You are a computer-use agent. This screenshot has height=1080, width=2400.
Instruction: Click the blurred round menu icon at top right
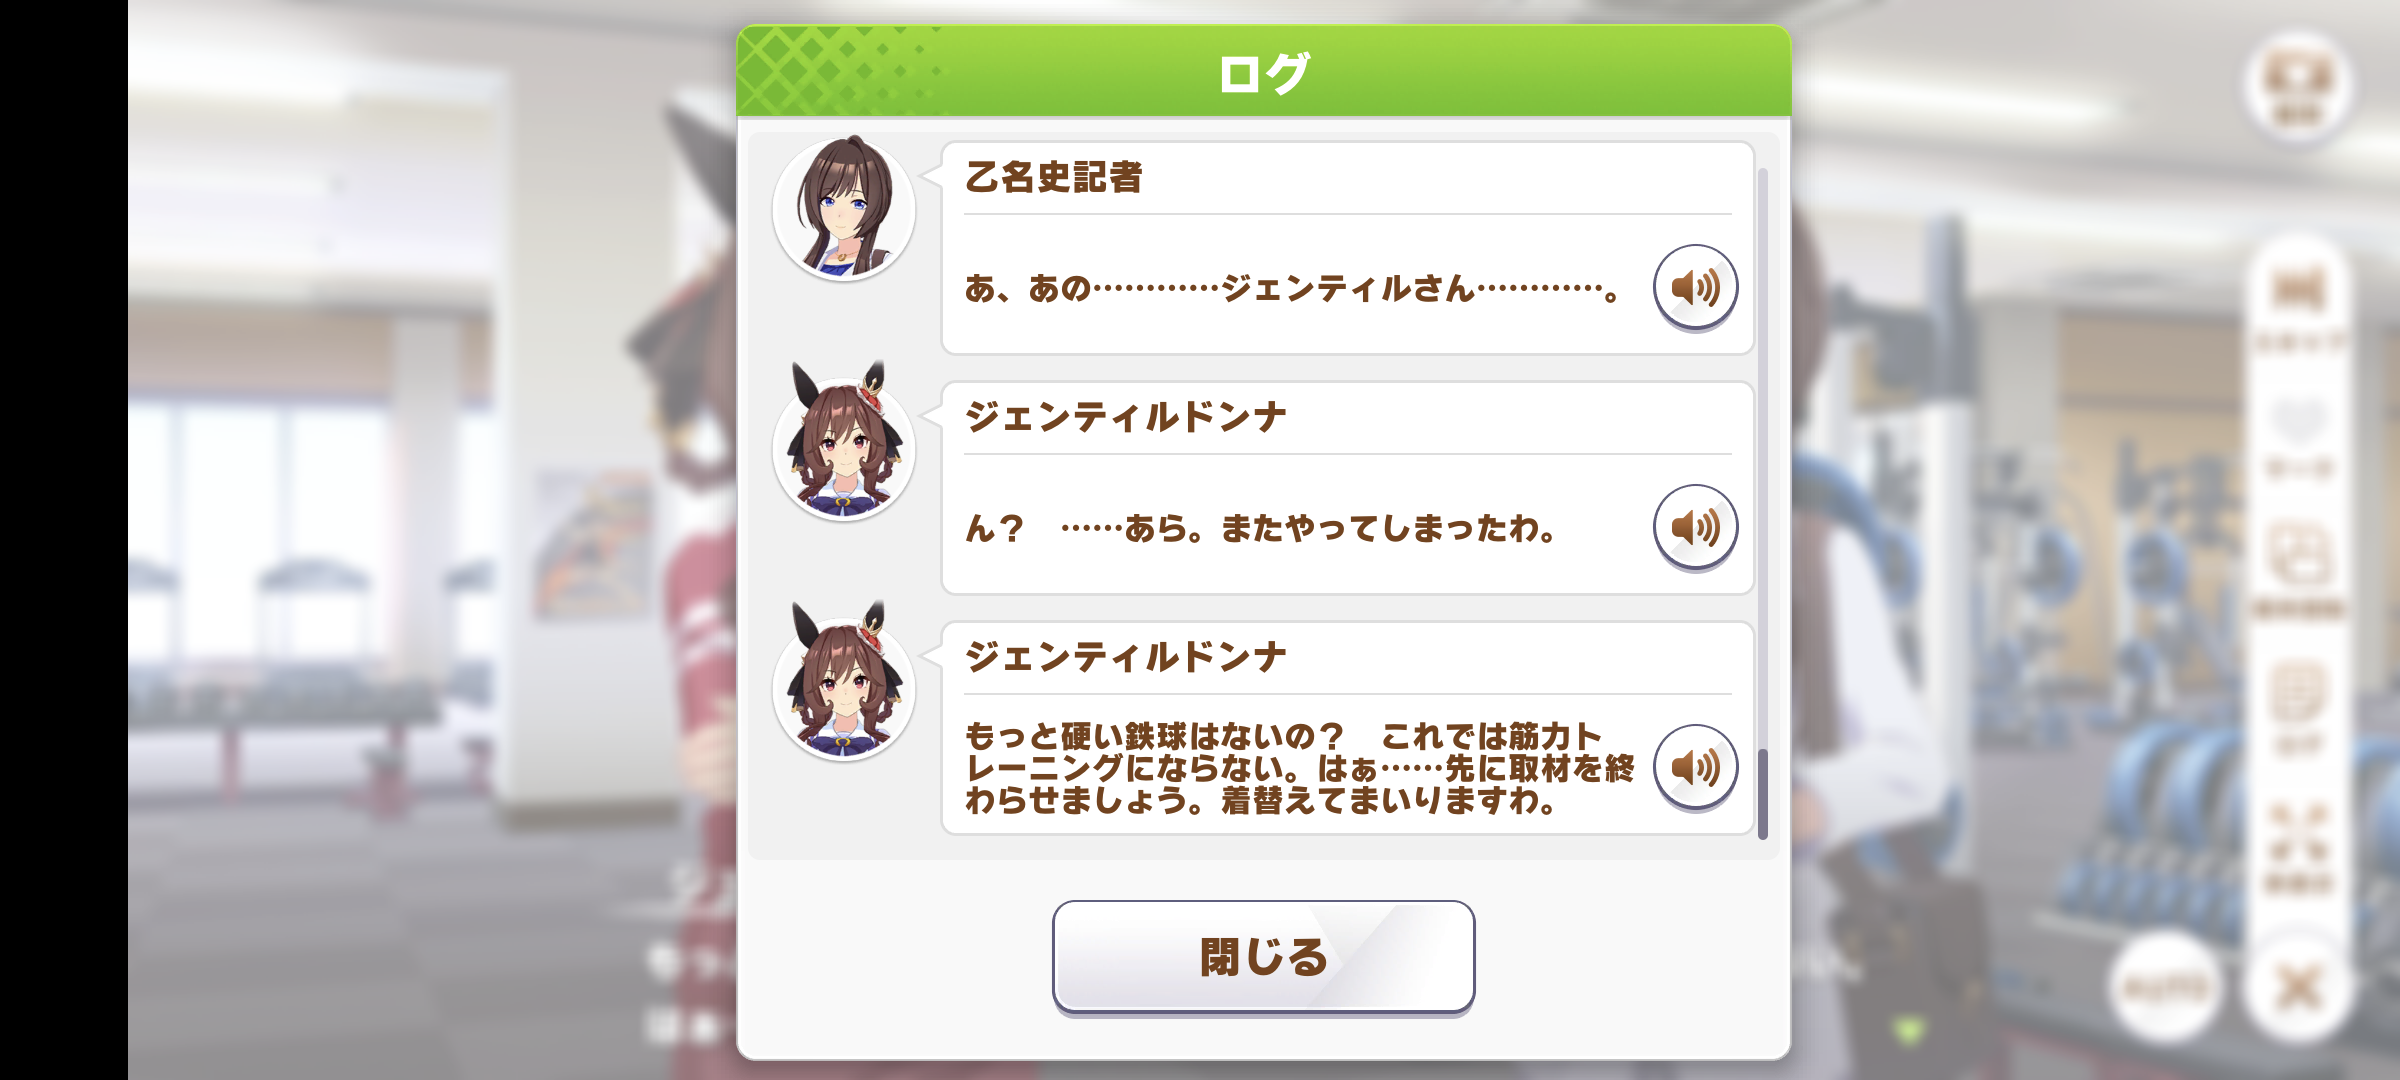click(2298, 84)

...

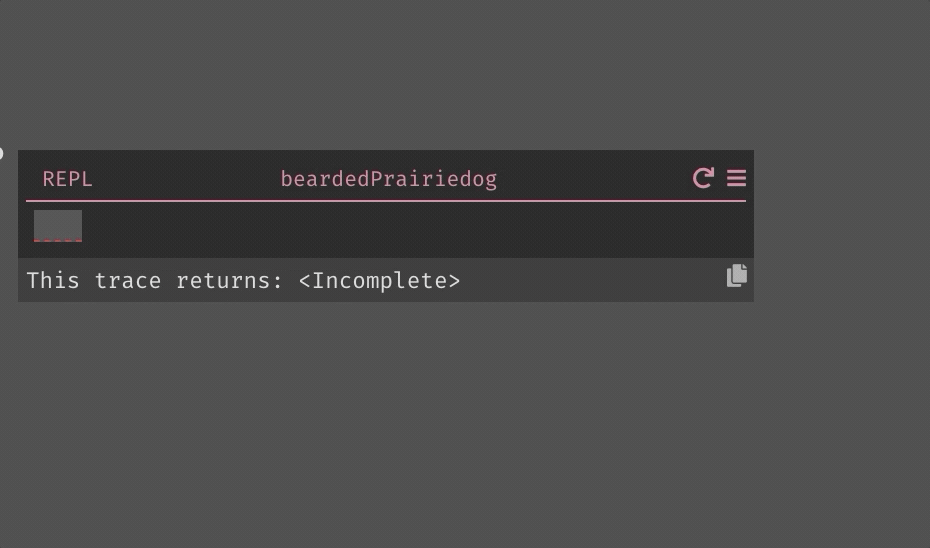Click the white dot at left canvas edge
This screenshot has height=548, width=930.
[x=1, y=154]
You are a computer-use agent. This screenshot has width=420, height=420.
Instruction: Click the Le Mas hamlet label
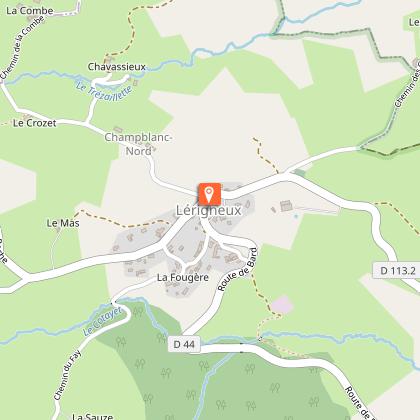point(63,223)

ACTIVITY:
Pull together all lines from the data that mention the word "computer".

ANSWER SECTION:
You are a computer-use agent. This screenshot has height=1080, width=2400.
You are a computer-use agent. This screenshot has width=420, height=420.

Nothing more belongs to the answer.